As you know, strings are an important class of data because they represent text. Data professionals encounter strings all the time, so it’s important to become familiar with different ways of manipulating and working with them. This reading will review the string formatting techniques you’ve learned and also introduce you to regular expressions.

String formatting

Indexing refers to accessing a single element of a sequence by its position. In Python, the first element of any sequence has an index of zero. This means Python uses zero-based indexing. Numerous other programming languages also use zero-based indexing, but not all of them do. Some languages use one-based indexing, such as R, Julia, and SAS.

Use square brackets to perform indexing. Here are some examples:

my_string = 'Mississippi half-step'
print(my_string[0])

my_list = [1, 'unladen', 'swallow']
print(my_list[1])

print(my_list[-1])
M
unladen
swallow

In these examples, there are two sequence variables: a string and a list. Indexing is used to access the character at index zero of the string, which is its first character—M. The list is selected at index one, which contains the word “unladen.” The list is also selected at its final position using negative indexing.

Note: If you try to select an index that is out of range of what the object contains, you’ll get an IndexError.

my_list = [1, 'unladen', 'swallow']
my_list[3]
Error on line 2:
    my_list[3]
IndexError: list index out of range

Slicing

Slicing refers to accessing a range of elements from a sequence. Use square brackets containing two indices separated by a colon.

Here are some examples:

new_string = 'pining for the fjords'
print(new_string[0:3])
print(new_string[:3])
pin
pin

These two examples, each with slightly different syntax, are being used to produce the same result. Notice two things: (1) the resulting slice includes the starting index and excludes the ending index; (2) when the starting index is omitted it’s implied to be zero, as shown in the second print line.

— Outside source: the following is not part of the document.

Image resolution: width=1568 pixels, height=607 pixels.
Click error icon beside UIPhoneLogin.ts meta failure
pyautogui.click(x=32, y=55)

The process follows the same logic when the ending index is omitted:

new_string = 'pining for the fjords'
print(new_string[6:21])
print(new_string[6:])
print(len(new_string))
 for the fjords
 for the fjords
21

Again, there are two statements that are syntactically different but still produce the same substring. When the ending index is omitted, its implied value is the length of the sequence.

Finally, the code will throw an IndexError if you try to index a sequence at an index number outside the scope of the elements; this is not the case for slicing.

For example:

new_string = 'pining for the fjords'
print(new_string[6:100])
 for the fjords

Although the ending index was 100—far beyond the scope of the indices in the string—the computer returned a substring that ended with the string’s final element.

Key takeaways

Indexing and slicing are powerful tools in Python that allow you to access specific elements or parts of a sequence. Both indexing and slicing use square brackets. Remember that in a slice the starting index is inclusive and the stopping index is exclusive, and that negative indices count from the end of the sequence. With these tools, you can manipulate strings and other iterable sequences to perform a wide variety of operations, making you a more proficient data professional.